═══ FRAGMENTO ═══
Nos parece que esta consideración de lo artístico se pierde en la noche de los tiempos, pero es relativamente reciente. Hasta finales del siglo XVIII, es decir, en la casi totalidad de la historia de la humanidad, el concepto de obra de arte en el sentido actual era inexistente.

“La mayoría de las sociedades preindustriales ni siquiera tenían una palabra para designar el arte como concepto independiente, y el término «obra de arte» tal como lo usamos hoy hubiera desconcertado a todas las culturas anteriores, incluidas las civilizaciones griega y romana y la Europa occidental de la Edad Media. Estas culturas no encontrarían en sus experiencias nada comparable a los valores y expectativas especiales que hemos atribuido al arte y que lo convierten en sustituto de la religión, ni al surgimiento de la aristocracia espiritual de los genios, ni tampoco al campo propicio para la manifestación y el desarrollo de un logro refinado y discriminatorio llamado gusto. Por el contrario, parece que en la mayoría de las sociedades que nos han precedido el arte no era algo producido por una casta especial equivalente a nuestros «artistas», sino que estaba disperso por toda la comunidad” (Carey, 2007: 21).

En el siglo XIX comenzó la preocupación por establecer cuáles eran los elementos que dotaban de este carácter de obra de arte a un objeto, con importantes debates sobre lo que debía o no ser considerado dentro de esta categoría. Se trataba de lograr una definición estable y universal que fuera válida para poder diferenciar las obras de arte de otros objetos cualesquiera. La búsqueda de un concepto perdurable y absoluto de belleza, verdad o autenticidad artísticas ha sido una constante en la historia del arte, pero los sucesivos intentos han sido infructuosos. Es preciso rendirse a la evidencia de que los objetos artísticos, sus cualidades (belleza, autenticidad, calidad, verdad artísticas…), la condición de artista… son conceptos históricos, culturales. En palabras de Bourdieu, “son puramente históricas, es decir, puramente arbitrarias, existen pero habrían podido no existir, son contingentes, sus fundamentos son históricos […] no hay esencia de lo bello más allá de ese mundo literario en el cual se produce la creencia colectiva en la belleza, pura ficción que necesita no ser desmitificada” (Bourdieu,  2010: 39).
═══ DATOS PROPORCIONADOS ═══
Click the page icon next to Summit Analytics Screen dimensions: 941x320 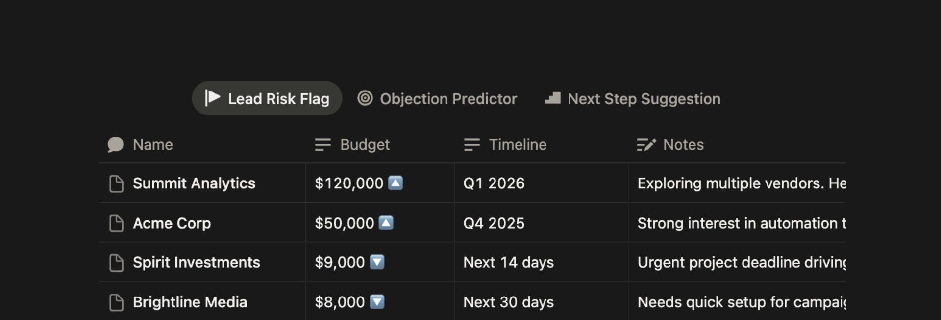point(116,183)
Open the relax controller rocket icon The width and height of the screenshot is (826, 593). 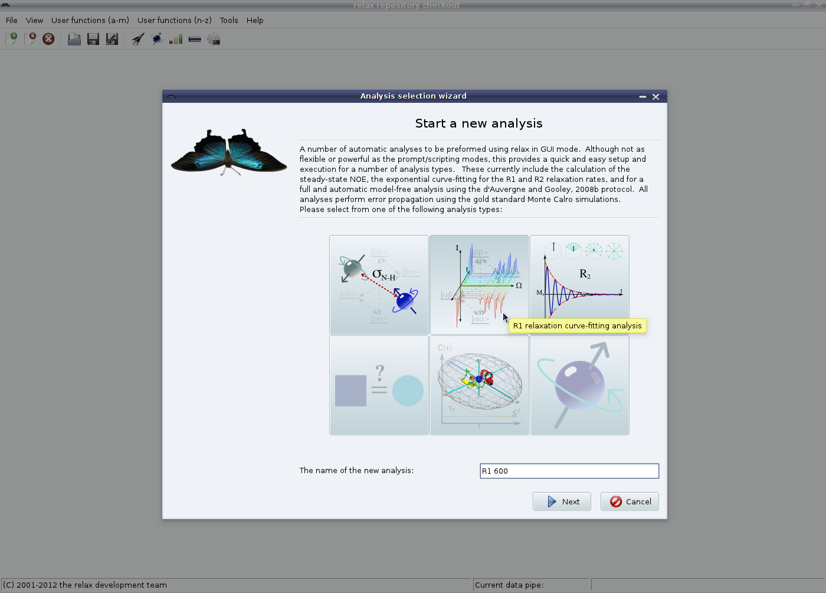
═══
Responde a estas preguntas sobre el fragmento:
1. ¿Hasta cuándo, según el fragmento, fue inexistente el concepto de obra de arte en el sentido actual?
2. Según la cita de Carey, ¿qué civilizaciones habrían quedado desconcertadas con el término «obra de arte» tal como se usa hoy?
3. ¿En qué siglo comenzó la preocupación por establecer qué elementos dotan a un objeto del carácter de obra de arte?

- **RESPUESTA A LA TAREA**:
1. Hasta finales del siglo XVIII.
2. Las civilizaciones griega y romana y la Europa occidental de la Edad Media.
3. En el siglo XIX.